= Beginning of Section =

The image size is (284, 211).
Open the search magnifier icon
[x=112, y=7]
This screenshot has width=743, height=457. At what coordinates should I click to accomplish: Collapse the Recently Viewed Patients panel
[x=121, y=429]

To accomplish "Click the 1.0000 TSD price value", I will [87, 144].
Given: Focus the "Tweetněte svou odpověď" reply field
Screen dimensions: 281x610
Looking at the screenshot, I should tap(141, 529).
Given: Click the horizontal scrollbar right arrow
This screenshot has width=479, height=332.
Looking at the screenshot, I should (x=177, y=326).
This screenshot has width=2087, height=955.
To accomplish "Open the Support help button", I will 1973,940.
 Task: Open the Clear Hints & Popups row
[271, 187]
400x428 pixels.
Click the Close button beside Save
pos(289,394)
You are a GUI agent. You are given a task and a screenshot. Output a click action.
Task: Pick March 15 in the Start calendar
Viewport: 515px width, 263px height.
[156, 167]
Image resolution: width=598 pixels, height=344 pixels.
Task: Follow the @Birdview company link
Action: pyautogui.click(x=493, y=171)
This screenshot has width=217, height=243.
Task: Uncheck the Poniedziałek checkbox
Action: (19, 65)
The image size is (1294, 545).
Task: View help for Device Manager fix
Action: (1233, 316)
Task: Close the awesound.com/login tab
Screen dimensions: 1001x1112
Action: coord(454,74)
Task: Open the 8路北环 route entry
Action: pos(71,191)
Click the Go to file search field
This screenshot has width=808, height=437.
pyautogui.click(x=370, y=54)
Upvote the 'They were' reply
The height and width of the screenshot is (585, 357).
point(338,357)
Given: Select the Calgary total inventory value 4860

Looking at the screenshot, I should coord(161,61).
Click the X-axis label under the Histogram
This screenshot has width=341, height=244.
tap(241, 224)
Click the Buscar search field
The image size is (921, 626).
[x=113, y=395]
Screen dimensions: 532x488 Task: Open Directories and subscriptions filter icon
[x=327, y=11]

= End of Section =

** WHAT THIS TASK INVOLVES **
Report each line of the data in which "will" occurs.

** COMPLETED EXERCISE **
To accomplish "Click the 1.0000 TSD price value", I will [87, 144].
To accomplish "Open the Support help button", I will 1973,940.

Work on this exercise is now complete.